Two popular indies have published their latest issues in distinctive new formats, one larger, one smaller.

Fourth wave feminist mag Girls Like Us has increased its page size for this ninth issue, almost doubling it, as they set out on a new course working with a collaborative guest editor. New York-based artist Emma Hedditch is their first guest in charge, focusing on dance culture in her adopted city, and looking back over her time there.

While the design remains familiar – a limited two-colour palette, gradient fields and fluid grid structures (above) – the large pages offer more variation, particularly for Mary Manning’s series of snapshot-style images, thrown across the page to emphasise their spontaneous nature (below).

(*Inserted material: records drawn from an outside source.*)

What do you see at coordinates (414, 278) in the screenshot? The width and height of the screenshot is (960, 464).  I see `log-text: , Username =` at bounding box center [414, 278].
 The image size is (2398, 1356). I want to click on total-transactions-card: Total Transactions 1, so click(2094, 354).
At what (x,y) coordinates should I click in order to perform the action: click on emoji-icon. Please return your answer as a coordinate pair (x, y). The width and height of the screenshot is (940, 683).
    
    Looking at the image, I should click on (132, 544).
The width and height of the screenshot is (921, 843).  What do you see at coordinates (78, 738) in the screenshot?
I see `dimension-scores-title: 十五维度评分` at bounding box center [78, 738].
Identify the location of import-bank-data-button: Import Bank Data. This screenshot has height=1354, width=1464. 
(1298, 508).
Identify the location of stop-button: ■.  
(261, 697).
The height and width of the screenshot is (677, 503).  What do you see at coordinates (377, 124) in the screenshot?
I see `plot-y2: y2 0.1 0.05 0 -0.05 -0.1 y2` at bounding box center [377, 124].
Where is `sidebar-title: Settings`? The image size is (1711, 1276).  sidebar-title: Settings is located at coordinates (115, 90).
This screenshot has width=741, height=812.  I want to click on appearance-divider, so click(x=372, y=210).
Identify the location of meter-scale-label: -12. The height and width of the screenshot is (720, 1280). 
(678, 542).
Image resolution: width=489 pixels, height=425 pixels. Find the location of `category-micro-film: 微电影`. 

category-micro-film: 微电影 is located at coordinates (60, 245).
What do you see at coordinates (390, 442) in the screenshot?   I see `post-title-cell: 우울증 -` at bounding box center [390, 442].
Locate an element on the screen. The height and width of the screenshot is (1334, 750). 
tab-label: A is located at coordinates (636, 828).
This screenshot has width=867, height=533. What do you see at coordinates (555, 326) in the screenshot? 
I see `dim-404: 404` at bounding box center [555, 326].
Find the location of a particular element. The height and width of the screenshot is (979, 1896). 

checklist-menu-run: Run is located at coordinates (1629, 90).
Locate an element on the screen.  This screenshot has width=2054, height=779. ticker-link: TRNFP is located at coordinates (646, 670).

Elsewhere, the more crowded poster-like pages take the reader to the steamy, packed dance studios where people met over common ground and formed fierce bonds. It distills an artist’s view of NY in the 80s and 90s with a romantic, peach palette and a set of contrasting fonts that echo the era.

Meanwhile the latest issue of Benji Knewman has shrunk its pages to a surprisingly satisfying bookish format. The theme remains the same: Benji is an imaginary character looking at his ancestral home of Latvia from the perspective of an outsider.

For founder Agnese Kleina, the new size initially came from a need to reduce costs, but also from a desire to reflect the history of Latvian publishing. ‘We researched Latvian magazines and books circa 1960-90. We looked into typefaces, colors (usually black and white and one color of choice) and papers.’ Thus the issue uses little full-colour photography, and one feature colour throughout its pages - coincidentally a similar peach pink (above) to that used in the issue of Girls Like Us. The texts appear in a pair of classic 20th century typefaces — English texts use Futura, Latvian appears in Times New Roman (below).

The disarming photography, still streets and ghostly figures in the little book format, transport the reader. (‘If a country had a face national art would be it’s wrinkles,’ p186) They have married the past and the present, mixing in remnants of the soviet era in pieces like ‘From October to December’ and ‘Plastic bag, you need?’ (below).

A lighter paper stock makes the small pages beautifully flickable – a key part of the new format’s appeal – but with an extra 80 pages needed to fit the content, the print/production cost remained the same. The finished magazine weighs less than before, though, and the complexity of magazine economics is demonstrated by the resulting 37% saving on international postage.

Both magazines have dramatically overhauled their formats, travelling in opposite directions but reminding us how the physical shape and feel of every magazine is key to its identity.